Wicked Company is the collective biography of a group of men with little in common, apart from a generalised dissatisfaction with the state of the world around them. Perhaps that is true of most intellectual coteries. The kings of the Parisian Enlightenment of the 18th century were the mathematician Jean d’Alembert and the playwright and journalist Denis Diderot, joint editors of the great Encyclopédie. Their work brought them into contact with a remarkable group of men, who populate the pages of Philipp Blom’s quirky and original book: the economist and journalist Raynal, who never quite shook off his Jesuit origins; the mass of obscurer contributors to the Encyclopédie; the moody and quarrelsome romantic Jean-Jacques Rousseau, who rejected many of their fundamental values; the occasional outsiders like the Scots David Hume and Adam Smith, who were more considerable philosophers than any of them; and Voltaire, a distant and malevolent presence, living in exile in Switzerland, the author of many pungent letters and pamphlets but no serious intellectual work. Blom weaves their disparate lives and opinions together into a more or less coherent narrative. Intellectual history is famously difficult to write for a non-specialist readership. Biography is a good refuge from the difficulties, even if it can rarely do justice to the complexity of the subject.

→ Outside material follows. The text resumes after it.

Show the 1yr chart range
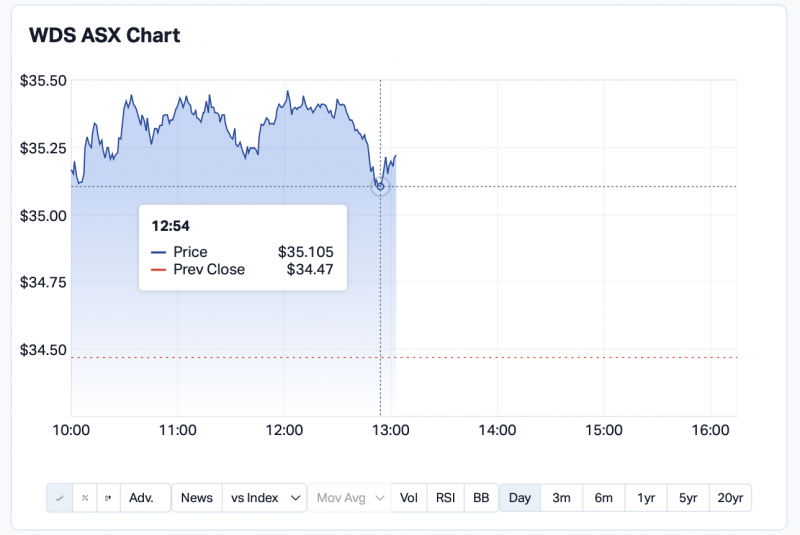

The link figure in Blom’s group is Paul-Henri Thiry, Baron Holbach. Holbach is not well-known, but perhaps deserves to be. He was a rich German dilletante, by profession a lawyer, educated at Leyden in Holland, who lived most of his life in Paris and died there at the age of 66, a few weeks before the outbreak of the French Revolution. He contributed several articles to the Encyclopédie, mostly on the natural sciences. But his main claim to fame was that he was the author of a number of atheist treatises. These, however, did nothing for his fame in his lifetime because they were written under pseudonyms in order to escape the attention of the censors. As a result, Holbach has come down to posterity not as a philosopher but as the pretentious host mocked by Horace Walpole, and the original of the virtuous unbeliever Baron Wolmar in Rousseau’s Julie.